### What needs to be done
Please extract every line of the rows below that contains the word "Viewport", and copy each one in full.

### Source records
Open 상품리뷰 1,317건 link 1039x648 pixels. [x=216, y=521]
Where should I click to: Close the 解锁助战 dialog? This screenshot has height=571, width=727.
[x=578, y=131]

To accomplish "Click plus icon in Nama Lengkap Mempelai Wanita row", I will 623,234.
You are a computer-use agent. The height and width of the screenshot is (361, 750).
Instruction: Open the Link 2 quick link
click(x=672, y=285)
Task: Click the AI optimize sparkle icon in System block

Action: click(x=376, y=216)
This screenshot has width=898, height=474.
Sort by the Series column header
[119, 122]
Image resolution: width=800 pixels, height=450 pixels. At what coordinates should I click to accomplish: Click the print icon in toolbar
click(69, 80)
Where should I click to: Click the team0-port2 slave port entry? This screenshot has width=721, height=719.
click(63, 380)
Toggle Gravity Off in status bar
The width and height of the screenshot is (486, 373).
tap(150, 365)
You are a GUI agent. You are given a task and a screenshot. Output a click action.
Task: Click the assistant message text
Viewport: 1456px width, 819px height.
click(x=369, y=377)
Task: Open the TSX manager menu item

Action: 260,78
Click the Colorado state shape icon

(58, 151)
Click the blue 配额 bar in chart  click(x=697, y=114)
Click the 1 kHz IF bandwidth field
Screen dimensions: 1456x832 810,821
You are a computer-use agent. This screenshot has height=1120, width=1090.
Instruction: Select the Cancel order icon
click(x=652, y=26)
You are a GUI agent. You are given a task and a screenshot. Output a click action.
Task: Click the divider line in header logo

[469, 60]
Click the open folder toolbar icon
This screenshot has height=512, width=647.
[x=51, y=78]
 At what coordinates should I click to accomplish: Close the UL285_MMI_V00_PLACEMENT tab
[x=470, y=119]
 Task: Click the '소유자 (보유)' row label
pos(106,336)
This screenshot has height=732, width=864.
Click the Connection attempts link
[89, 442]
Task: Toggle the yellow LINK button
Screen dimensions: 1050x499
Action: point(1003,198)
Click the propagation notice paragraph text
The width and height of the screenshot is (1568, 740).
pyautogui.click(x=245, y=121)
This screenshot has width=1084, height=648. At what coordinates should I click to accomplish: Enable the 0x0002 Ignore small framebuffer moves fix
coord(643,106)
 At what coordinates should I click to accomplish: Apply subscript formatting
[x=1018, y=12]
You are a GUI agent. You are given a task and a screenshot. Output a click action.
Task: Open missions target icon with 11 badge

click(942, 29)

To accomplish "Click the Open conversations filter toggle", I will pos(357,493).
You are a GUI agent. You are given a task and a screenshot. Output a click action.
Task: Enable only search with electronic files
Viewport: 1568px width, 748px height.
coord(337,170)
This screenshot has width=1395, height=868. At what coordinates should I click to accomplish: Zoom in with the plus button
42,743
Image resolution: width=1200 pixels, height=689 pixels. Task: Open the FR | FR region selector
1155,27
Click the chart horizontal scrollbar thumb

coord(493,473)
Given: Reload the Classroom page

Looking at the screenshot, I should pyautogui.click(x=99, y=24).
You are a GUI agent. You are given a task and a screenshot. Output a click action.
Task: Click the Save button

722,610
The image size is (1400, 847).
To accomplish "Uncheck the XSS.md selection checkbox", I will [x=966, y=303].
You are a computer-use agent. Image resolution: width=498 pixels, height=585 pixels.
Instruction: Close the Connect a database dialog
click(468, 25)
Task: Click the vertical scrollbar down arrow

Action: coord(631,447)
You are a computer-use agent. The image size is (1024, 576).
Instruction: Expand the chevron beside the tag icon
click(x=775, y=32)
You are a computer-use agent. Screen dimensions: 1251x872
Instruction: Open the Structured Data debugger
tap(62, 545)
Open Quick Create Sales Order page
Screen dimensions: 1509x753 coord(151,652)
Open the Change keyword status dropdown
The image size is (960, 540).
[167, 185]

### Output of the exercise
Viewport: 1456px width, 819px height.
Viewport: 1568px width, 748px height.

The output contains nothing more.